[I assume that the reader is familiar with Newcomb’s problem and the Prisoner’s Dilemma against a similar opponent and ideally the equilibrium selection problem in game theory.]

The trust dilemma (a.k.a. Stag Hunt) is a game with a payoff matrix kind of like the following:

S | H | |

S | 4,4 | -1,3 |

H | 3,-1 | 2,2 |

Its defining characteristic is the following: The Pareto-dominant outcome (i.e., the outcome that is best for both players) (S,S) is Nash equilibrium. However, (H,H) is also a Nash equilibrium. Moreover, if you’re sufficiently unsure what your opponent is going to do, then H is the best response. If two agents *learn* to play this game and they start out playing the game at random, then they are more likely to converge to (H,H).
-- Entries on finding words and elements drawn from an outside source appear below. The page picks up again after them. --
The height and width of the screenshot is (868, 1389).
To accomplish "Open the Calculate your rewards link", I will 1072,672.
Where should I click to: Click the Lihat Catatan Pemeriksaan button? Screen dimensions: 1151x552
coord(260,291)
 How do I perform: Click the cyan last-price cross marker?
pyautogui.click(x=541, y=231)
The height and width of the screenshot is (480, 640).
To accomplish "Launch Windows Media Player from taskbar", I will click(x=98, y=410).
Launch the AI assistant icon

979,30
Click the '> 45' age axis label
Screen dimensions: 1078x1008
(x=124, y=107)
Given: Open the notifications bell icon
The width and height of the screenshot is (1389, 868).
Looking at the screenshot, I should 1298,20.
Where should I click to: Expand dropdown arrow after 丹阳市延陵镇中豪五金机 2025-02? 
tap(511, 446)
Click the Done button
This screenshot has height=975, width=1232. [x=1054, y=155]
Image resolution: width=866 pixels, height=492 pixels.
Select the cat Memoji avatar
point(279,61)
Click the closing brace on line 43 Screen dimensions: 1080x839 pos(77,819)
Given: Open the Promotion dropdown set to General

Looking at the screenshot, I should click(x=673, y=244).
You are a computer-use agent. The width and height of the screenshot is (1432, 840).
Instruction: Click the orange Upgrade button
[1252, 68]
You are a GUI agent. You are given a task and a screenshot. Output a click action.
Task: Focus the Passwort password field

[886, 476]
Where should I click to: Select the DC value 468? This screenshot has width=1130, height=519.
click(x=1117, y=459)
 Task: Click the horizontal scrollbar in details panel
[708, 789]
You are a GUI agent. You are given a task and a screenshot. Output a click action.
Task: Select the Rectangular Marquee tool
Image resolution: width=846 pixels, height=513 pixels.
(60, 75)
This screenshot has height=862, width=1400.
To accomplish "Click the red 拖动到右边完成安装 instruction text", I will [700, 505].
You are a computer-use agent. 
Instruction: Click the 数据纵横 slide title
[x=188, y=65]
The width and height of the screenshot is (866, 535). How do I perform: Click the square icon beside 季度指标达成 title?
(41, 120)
Overall, we would like it if the two agents played (S,S), but I don’t think we can assume this to happen by default.

Now what if you played the trust dilemma against a similar opponent (specifically one that is similar w.r.t. how they play games like the trust dilemma)? Clearly, if you play against an exact copy, then by the reasoning behind cooperating in the Prisoner’s Dilemma against a copy, you should play S. More generally, it seems that a similarity between you and your opponent should push towards trusting that if you play S, the opponent will also play S. The more similar you and your opponent are, the more you might reason that the decision is mostly between (S,S) and (H,H) and the less relevant are (S,H) and (H,S).

What if you played against an opponent who knows you very well and who has time to predict how you will choose in the trust dilemma? Clearly, if you play against an opponent who can perfectly predict you (e.g., because you are an AI system and they have a copy of your source code source code), then by the reasoning behind one-boxing in Newcomb’s problem, you should play S. More generally, the more you trust your opponent’s ability to predict what you do, the more you should trust that if you play S, the opponent will also play S.

Here’s what I find intriguing about these scenarios. In these scenarios, one-boxers might systematically arrive at a different (more favorable) conclusion than two-boxers. However, this conclusion is still compatible with two-boxing, or with blindly applying Nash equilibrium. In the trust dilemma, one-boxing type reasoning merely affects how we resolve the equilibrium selection problem, which the orthodox theories generally leave open. This is in contrast to the traditional examples (Prisoner’s Dilemma, Newcomb’s problem) in which the two ways of reasoning are in conflict. So there is room for implications of one-boxing, even in an exclusively Nash equilibrium-based picture of strategic interactions.